## What to work on
(a) In the PR description, swap "DeviceTree" for "devicetree" and write out everything from "With the change" down to "usual DT helpers.".
(b) According to the PR description, how should the `zephyr,memory-attr` property be used under the proposed solution?
(c) Write the next part of the PR description, picking up after its final sentence.

## Document passage
=======

The problem with the current implementation is that `zephyr,memory-attr`
is an enum type, this is making very difficult to use that to actually
describe the memory capabilities. The solution proposed in this PR is to
use the `zephyr,memory-attr` property as an OR-ed bitmask of memory
attributes.

With the change proposed in this PR it is possible in the DeviceTree to
mark the memory regions with a bitmask of attributes by using the
`zephyr,memory-attr` property. This property and the related memory
region can then be retrieved at run-time by leveraging a provided helper
library or the usual DT helpers.

The set of general attributes that can be specified in the property are
defined and explained in
`include/zephyr/dt-bindings/memory-attr/memory-attr.h` (the list can be
extended when needed).

=======

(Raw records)
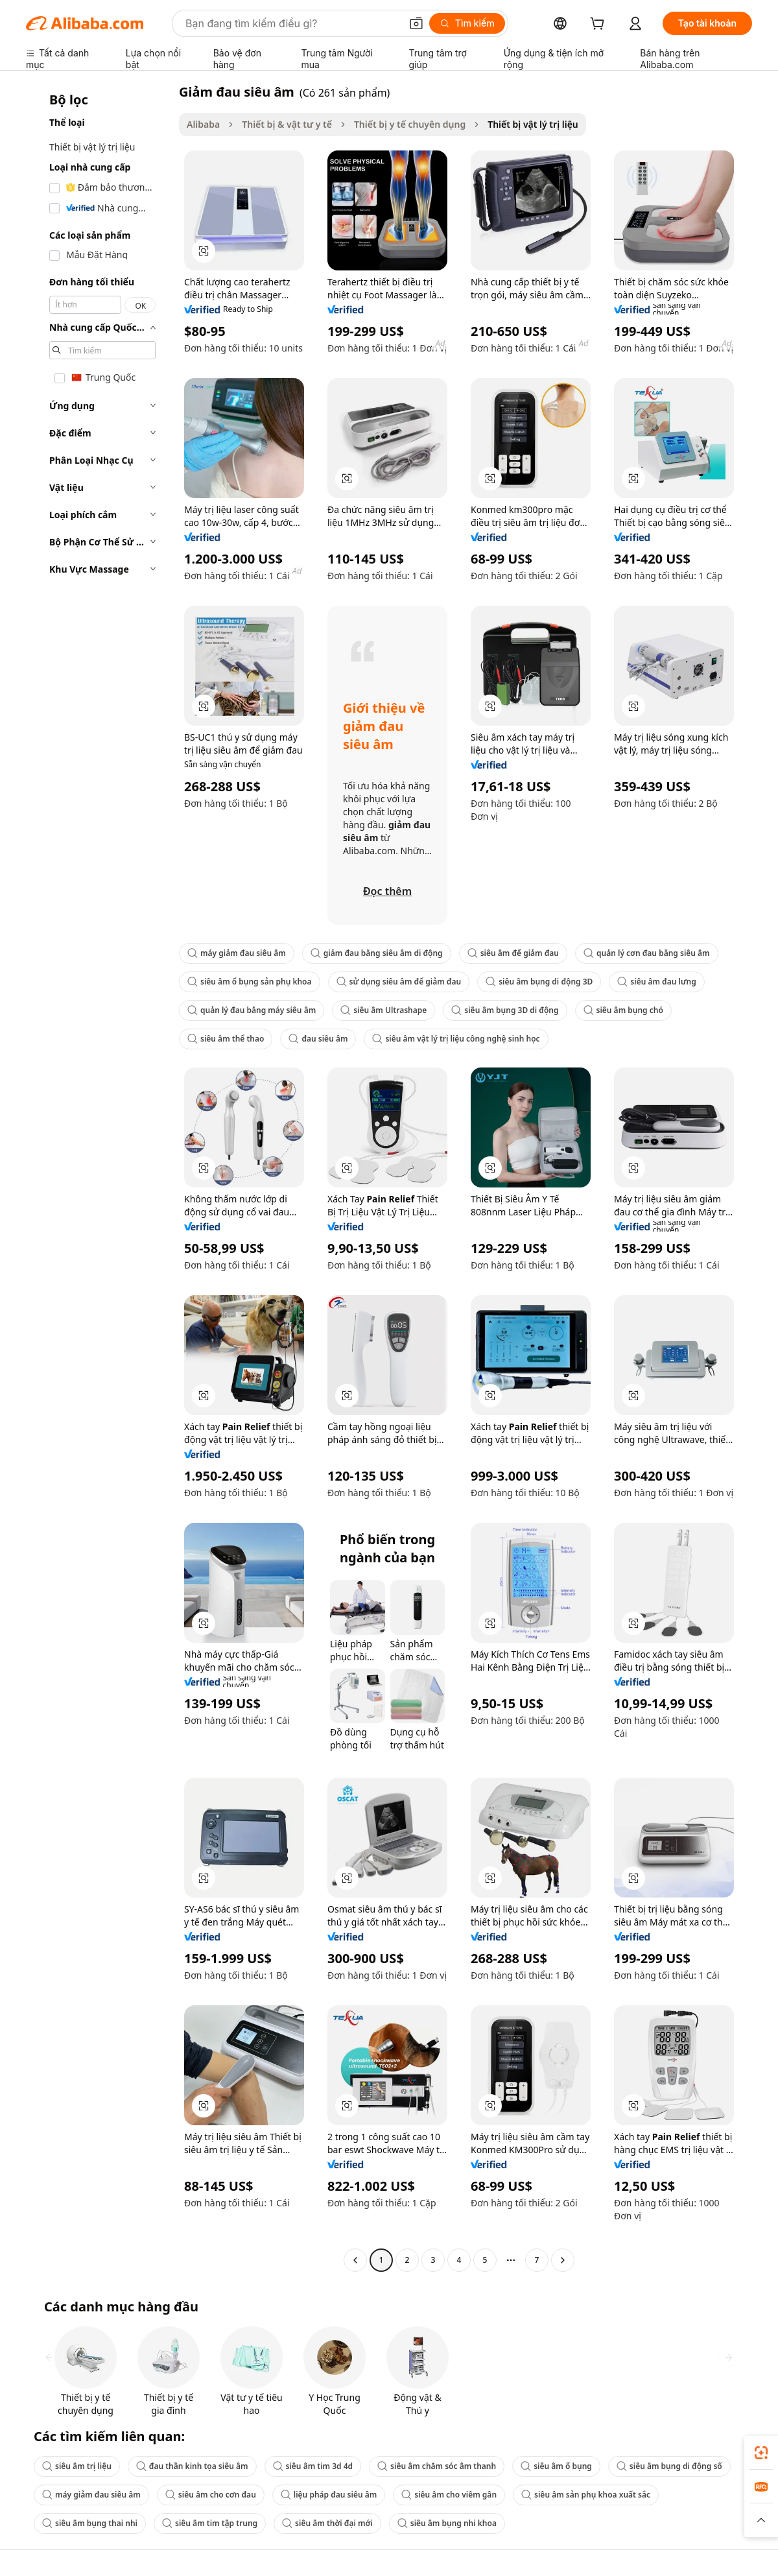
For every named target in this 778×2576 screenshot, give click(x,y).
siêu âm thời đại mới (327, 2523)
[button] (416, 23)
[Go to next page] (562, 2260)
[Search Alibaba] (291, 23)
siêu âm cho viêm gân (449, 2494)
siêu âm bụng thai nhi (89, 2523)
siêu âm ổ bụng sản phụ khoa (249, 981)
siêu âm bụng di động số (669, 2466)
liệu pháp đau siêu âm (329, 2494)
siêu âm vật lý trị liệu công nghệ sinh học (455, 1038)
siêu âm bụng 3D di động (504, 1010)
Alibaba (203, 124)
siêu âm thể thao (225, 1038)
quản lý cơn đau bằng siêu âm (647, 953)
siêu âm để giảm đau (513, 953)
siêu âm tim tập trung (209, 2523)
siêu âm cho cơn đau (210, 2494)
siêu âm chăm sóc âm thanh (436, 2466)
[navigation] (98, 1177)
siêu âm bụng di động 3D (539, 981)
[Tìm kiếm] (467, 23)
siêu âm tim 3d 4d (313, 2466)
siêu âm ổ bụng (556, 2466)
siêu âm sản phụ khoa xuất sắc (585, 2494)
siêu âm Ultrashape (383, 1010)
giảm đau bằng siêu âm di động (377, 953)
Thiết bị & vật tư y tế (287, 124)
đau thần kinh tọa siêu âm (192, 2466)
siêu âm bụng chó (623, 1010)
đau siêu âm (318, 1038)
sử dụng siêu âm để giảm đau (399, 981)
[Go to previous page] (355, 2260)
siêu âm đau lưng (656, 981)
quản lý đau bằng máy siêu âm (251, 1010)
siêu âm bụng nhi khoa (447, 2523)
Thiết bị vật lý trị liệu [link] (533, 124)
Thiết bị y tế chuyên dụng (410, 124)
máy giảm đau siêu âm (236, 953)
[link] (761, 2453)
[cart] (599, 24)
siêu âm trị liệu (77, 2466)
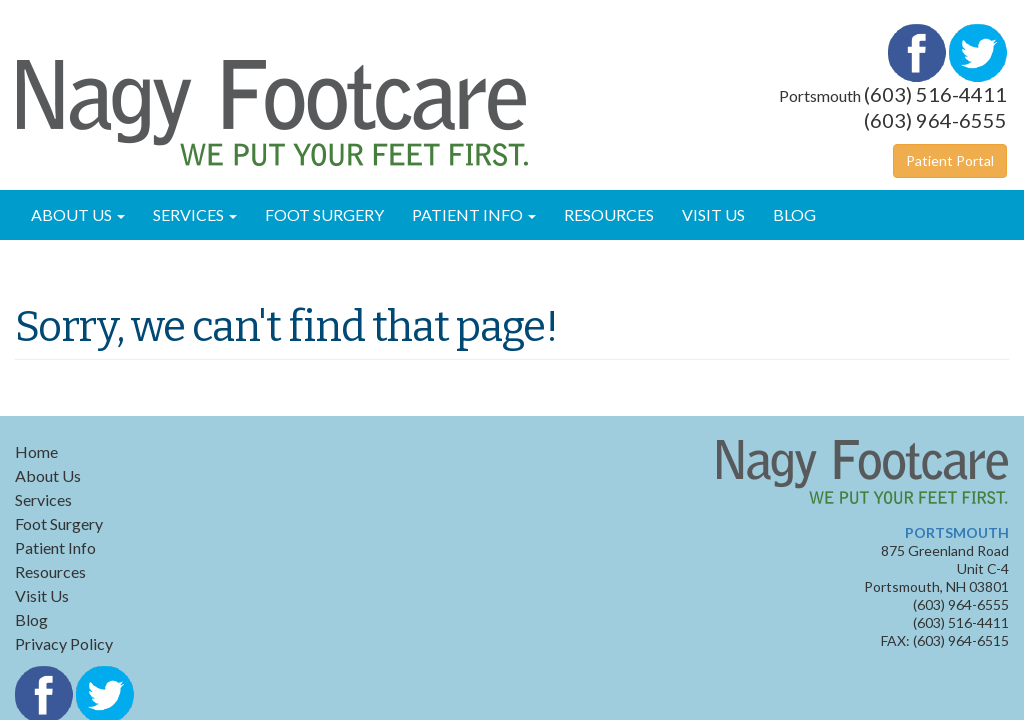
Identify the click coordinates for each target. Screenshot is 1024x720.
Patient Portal (950, 160)
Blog (794, 214)
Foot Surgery (324, 214)
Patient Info (474, 214)
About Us (78, 214)
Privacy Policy (64, 643)
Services (195, 214)
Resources (609, 214)
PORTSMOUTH (957, 532)
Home (36, 451)
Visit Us (713, 214)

=======

## Expected results
(a)
With the change proposed in this PR it is possible in the devicetree to
mark the memory regions with a bitmask of attributes by using the
`zephyr,memory-attr` property. This property and the related memory
region can then be retrieved at run-time by leveraging a provided helper
library or the usual DT helpers.

(b) As an OR-ed bitmask of memory attributes.

(c)
For example, to mark a memory region in the DeviceTree as volatile,
non-cacheable, out-of-order:

   mem: memory@10000000 {
       compatible = "mmio-sram";
       reg = <0x10000000 0x1000>;
       zephyr,memory-attr = <( DT_MEM_VOLATILE |
			       DT_MEM_NON_CACHEABLE |
			       DT_MEM_OOO )>;
   };

The `zephyr,memory-attr` property can also be used to set
architecture-specific custom attributes that can be interpreted at run
time. This is leveraged, among other things, to create MPU regions out
of DeviceTree defined memory regions on ARM, for example:

   mem: memory@10000000 {
       compatible = "mmio-sram";
       reg = <0x10000000 0x1000>;
       zephyr,memory-region = "NOCACHE_REGION";
       zephyr,memory-attr = <( DT_ARM_MPU(ATTR_MPU_RAM_NOCACHE) )>;
   };

See `include/zephyr/dt-bindings/memory-attr/memory-attr-mpu.h` to see
how an architecture can define its own special memory attributes (in
this case ARM MPU).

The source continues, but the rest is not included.